I quite like being able to walk to work. Oh,. I miss my ten-mile-each-way commute by bicycle, partly because of the cake it allows me to consume with metabolic impunity. But also, I was fortunate for so many years to have a route which many would have gladly ridden for leisure. I miss that immensely and intensely. I shall have to get my fill of two-wheel happiness by more deliberate journeys.
And walking feels so slow. You cover such little ground with every stride. That said, it does therefore give you more occasion for reflection: A tiny cat with beautiful grey ocelot markings popping out of a garden to greet me, a buzzard soaring on a thermal as the morning sun heats some patch of tarmac and causes a column of hot air to rise to dizzying heights, the contained and wobbling muscularity of a lady cyclists bottom in grey lycra as she freewheels down the bumpy lane. Yes, certainly the senses appear keener to engage with the world and our instincts more responsive to what they encounter.
Oh, I have clouds on my mental horizon certainly. These are strange times and I miss my beautiful garden with its granny-bonnets and whispering black bamboo.

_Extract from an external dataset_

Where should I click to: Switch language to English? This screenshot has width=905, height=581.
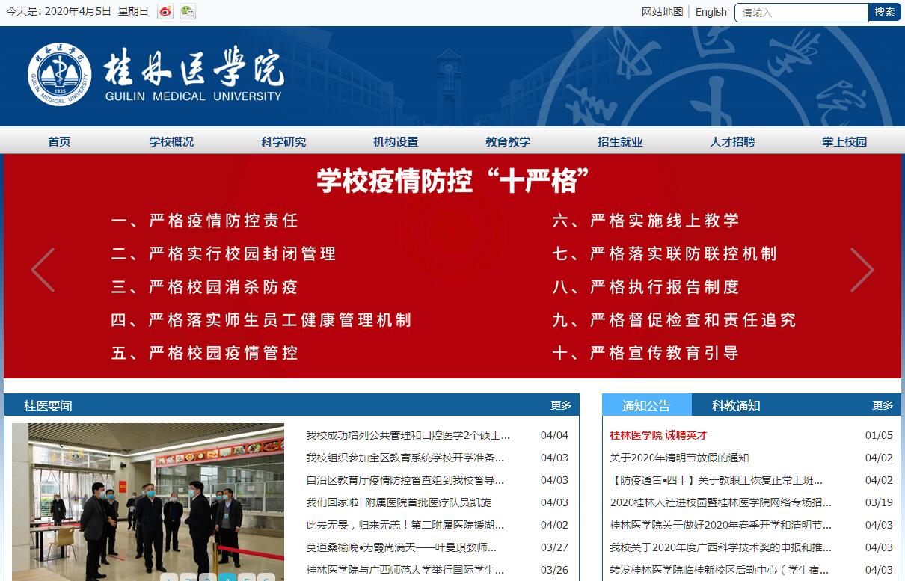(x=711, y=12)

But life goes on and no greater reminder of that could there be than the fecundity of verdant nature as Midsummer approaches.

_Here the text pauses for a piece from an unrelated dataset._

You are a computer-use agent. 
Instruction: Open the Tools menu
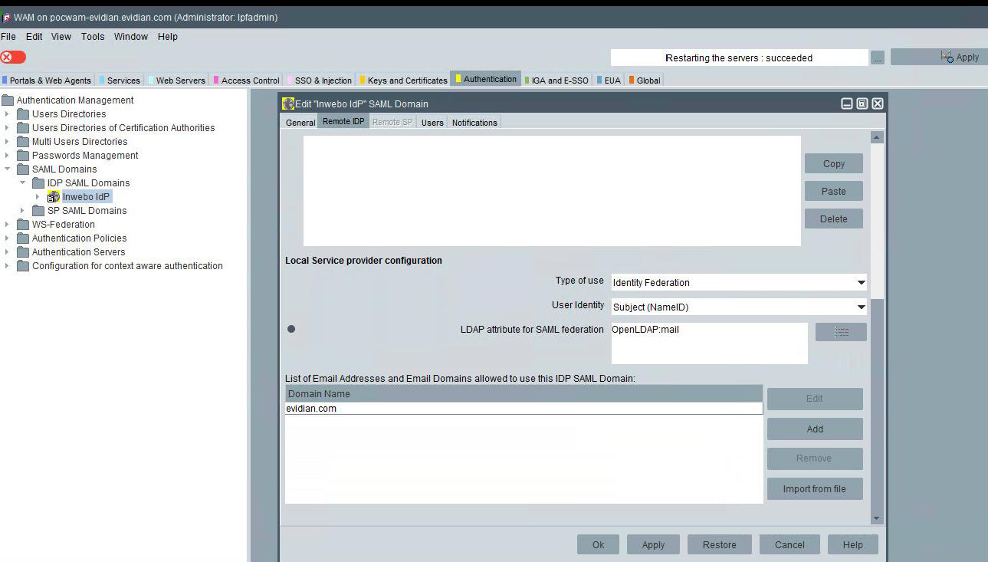93,36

So, with my metaphorical tail held high, though my metaphysical ears only half-mast turned down, I trot happily towards whatever destiny this day holds for me. Perhaps somewhere on my route, I will meet a fellow traveler coming in the other direction but whose eyes and demeanour reveal to me that even from the opposite perspective, they too can see how glorious, despite the setbacks of fate and fortune, existence truly is.